- _Task brief_:
The stretch wanted below opens at the line containing "Click the Select Date range control" and closes at the line containing "Click the Employee profile breadcrumb". Please return it exactly, with no other lines.

Dataset entries:
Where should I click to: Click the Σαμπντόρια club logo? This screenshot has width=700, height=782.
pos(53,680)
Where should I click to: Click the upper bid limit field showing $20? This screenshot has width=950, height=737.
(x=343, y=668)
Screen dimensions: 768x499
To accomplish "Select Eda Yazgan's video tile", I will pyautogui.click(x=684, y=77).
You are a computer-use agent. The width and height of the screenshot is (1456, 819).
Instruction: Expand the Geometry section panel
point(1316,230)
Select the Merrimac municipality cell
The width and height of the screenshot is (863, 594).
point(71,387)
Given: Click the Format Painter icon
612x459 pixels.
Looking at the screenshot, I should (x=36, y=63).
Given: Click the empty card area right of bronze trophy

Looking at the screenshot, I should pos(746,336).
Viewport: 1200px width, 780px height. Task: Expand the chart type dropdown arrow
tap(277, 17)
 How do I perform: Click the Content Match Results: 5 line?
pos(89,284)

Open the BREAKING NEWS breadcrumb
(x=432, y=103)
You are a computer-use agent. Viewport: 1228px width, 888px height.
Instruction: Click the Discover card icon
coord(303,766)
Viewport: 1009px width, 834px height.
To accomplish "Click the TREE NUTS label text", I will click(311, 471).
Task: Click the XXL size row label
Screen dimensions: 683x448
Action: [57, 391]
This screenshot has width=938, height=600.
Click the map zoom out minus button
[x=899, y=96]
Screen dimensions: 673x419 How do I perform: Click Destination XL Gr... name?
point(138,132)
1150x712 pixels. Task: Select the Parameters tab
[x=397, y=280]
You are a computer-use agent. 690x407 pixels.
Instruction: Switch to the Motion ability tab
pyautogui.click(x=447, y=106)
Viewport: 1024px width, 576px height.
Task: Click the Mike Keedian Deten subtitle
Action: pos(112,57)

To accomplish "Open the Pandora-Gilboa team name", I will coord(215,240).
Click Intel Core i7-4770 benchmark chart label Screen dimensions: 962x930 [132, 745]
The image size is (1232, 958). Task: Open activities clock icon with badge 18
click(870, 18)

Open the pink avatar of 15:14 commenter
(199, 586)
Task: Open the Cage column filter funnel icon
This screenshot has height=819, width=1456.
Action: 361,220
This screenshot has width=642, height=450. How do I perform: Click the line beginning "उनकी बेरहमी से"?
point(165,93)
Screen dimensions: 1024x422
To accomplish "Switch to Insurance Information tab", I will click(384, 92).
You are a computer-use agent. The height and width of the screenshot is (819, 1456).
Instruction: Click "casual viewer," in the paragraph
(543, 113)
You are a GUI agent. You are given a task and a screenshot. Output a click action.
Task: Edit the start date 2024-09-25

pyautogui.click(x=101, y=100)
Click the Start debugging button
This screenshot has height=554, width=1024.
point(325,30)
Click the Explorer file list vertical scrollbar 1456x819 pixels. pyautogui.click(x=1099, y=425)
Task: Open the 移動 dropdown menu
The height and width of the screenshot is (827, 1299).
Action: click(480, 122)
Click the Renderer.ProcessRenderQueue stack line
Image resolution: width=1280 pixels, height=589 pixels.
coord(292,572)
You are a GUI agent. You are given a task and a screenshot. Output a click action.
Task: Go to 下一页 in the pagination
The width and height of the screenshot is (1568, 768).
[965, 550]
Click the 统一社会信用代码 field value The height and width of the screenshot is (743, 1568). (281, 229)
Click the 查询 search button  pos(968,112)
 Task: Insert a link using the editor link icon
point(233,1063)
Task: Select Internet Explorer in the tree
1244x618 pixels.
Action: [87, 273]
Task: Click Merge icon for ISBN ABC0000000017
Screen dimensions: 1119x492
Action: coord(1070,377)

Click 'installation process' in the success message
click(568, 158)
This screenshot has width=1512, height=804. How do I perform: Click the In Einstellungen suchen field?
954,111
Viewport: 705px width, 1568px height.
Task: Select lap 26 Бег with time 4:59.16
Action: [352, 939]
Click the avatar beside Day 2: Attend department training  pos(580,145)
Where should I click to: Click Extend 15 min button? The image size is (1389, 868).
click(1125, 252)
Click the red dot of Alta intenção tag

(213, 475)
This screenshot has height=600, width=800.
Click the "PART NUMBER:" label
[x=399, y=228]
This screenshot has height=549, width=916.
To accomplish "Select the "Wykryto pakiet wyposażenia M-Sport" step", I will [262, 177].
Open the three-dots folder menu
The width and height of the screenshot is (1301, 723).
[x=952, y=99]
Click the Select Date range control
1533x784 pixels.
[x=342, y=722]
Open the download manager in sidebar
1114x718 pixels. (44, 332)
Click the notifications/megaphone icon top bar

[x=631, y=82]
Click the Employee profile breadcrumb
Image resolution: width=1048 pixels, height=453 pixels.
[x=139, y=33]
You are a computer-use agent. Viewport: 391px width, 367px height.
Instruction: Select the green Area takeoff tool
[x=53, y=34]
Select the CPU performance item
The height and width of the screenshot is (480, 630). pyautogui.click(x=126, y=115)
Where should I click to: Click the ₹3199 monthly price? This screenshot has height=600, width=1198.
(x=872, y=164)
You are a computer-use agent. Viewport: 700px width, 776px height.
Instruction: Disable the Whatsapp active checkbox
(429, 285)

- _Result of the exercise_:
Click the Select Date range control
1533x784 pixels.
[x=342, y=722]
Open the download manager in sidebar
1114x718 pixels. (44, 332)
Click the notifications/megaphone icon top bar

[x=631, y=82]
Click the Employee profile breadcrumb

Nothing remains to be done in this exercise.